Like the author of the article, I love my Facebook connections. Some are quite a bit more active than others though. Some of them may even be guilty of the kind of mindless posting that leaves me wondering, why would anyone want to know that?

I like to read posts that make me laugh or make me think. Plenty of friends post that sort of news and I'm grateful. I also like the real life updates, but not all of them. Life changes, major events, good news, bad news and family updates all work for me. But I'm not particularly fond of reading messages about waking up, oversleeping, going to sleep, taking a nap, wanting to take nap, heading out to an appointment, coming home from an appointment, doing laundry, not doing laundry, writing out checks, buying stamps to mail out bills, or any number of everyday events not one of us felt compelled to share before we all had Facebook accounts.

So maybe this makes me cranky and not the sort of person who does well in a Facebook environment. It's very likely that my posts are as prosaic as any and people reading them rightly think: yes, your posts are pointless. You are exactly like the people profiled in the WSJ piece. Welcome to the world.

But like boring people around the universe, no one recognizes when they're boring right? The worst that can happen in that case is that I unknowingly find myself boring a room full of people. In a forum like Facebook, I have the opportunity to bore possibly hundreds of people at once.

There's just no end to the delights of the Internet.


Richard said...

I have completely left Facebook for some the reasons you discussed in your blog post. My favorite from the WSJ article is the line about which Addams Family member you most resemble. There are so many more inane quizzes too.

The other annoying thing about Facebook is how many people I hardly know (or don't know at all) who want to be added as friends. They just seem to be in some social-climbing contest to see who can accumulate as many 'friends' as possible. Some of the people who have sent requests to me had over 1000 friends. I wonder how many of these so-called 1000 friends he sees, even once a year.

I had about 100 friends when I closed my Facebook page and only one (count 'em: 1) sent me an email to ask if was still alive, or OK.

For a funny bit about if Hamlet used Facebook see this at McSweeney's:

renee said...

Hi Richard - thank you for the link! You can always count on McSweeney's for quiet brilliance. I am definitely buying Sarah Schmelling's book!

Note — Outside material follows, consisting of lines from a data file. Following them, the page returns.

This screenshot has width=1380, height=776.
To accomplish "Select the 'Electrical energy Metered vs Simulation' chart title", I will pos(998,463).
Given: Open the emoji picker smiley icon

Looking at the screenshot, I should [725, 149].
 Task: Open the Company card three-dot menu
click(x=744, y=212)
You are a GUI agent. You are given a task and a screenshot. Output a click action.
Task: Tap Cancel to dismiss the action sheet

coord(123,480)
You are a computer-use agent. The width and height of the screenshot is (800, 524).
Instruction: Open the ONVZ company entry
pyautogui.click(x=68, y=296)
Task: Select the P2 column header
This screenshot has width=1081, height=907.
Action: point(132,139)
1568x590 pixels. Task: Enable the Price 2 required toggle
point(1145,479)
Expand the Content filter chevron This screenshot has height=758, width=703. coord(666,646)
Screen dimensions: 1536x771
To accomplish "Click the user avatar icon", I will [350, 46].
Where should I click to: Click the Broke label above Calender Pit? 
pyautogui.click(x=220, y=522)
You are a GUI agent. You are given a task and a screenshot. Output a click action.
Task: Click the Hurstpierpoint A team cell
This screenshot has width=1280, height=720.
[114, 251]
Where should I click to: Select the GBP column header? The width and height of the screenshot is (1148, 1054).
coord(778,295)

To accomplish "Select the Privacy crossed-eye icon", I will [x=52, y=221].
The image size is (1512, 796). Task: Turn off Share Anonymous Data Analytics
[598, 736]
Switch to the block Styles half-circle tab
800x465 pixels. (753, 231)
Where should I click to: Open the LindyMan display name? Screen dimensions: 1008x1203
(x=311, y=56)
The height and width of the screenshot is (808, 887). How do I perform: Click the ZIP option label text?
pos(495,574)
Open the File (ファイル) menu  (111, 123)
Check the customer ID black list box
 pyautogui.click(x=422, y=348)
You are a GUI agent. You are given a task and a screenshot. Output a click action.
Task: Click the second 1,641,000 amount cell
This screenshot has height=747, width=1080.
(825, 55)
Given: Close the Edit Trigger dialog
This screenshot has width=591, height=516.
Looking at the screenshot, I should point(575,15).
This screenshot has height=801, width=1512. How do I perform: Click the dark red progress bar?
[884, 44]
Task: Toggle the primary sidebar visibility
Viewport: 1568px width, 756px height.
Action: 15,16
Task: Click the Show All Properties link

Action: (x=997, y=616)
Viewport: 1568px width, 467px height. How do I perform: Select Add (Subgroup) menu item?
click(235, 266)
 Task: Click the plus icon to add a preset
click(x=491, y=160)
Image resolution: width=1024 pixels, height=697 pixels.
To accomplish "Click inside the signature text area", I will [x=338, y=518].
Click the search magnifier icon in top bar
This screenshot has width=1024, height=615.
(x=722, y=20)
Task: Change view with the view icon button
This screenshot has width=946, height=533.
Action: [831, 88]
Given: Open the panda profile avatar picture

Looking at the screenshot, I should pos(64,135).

Not sure I'll give up my Facebook page quite yet. But I can see why you did.

I'm not sure what the allure of the quizzes could be. Cyber-bonding, I guess. I don't take them, I don't send them to people. The truth is, my life is pretty mundane: I've never lived in Asia, I don't speak four languages (can barely speak one), and I can't name even one character in Twilight. Pathetic, I know.

Thank you so much for the comment and again, for the hilarious link.

Steve Salerno said...

Renee: Great post. But the editor in me wanted you to end with the line about boring hundreds of people at once, which is classic and priceless.

Btw, I read the Journal piece, and I think that anyone who feels obliged to tell others what he or she consumes for each meal should be forced to...well, I can't think of anything sufficiently clever at the moment, they should be forced to do something appropriately horrific!

renee said...

Hi Steve -

Well, I suggest the following to complete your thought:

Women who force their daily menus on unsuspecting facebook friends should have to endure an hour of other women talking about their childbirth experiences. And not once pipe in with, "Well, what happened to me was..." Trust me. It will be torturous.

Men who do the same will be forced to listen to other men give directions to somewhere and not once interrupt with "No, the best way to get there is..." Same thing. They'll want to poke their eyes out, which would be less painful than not contributing to a conversation about driving directions.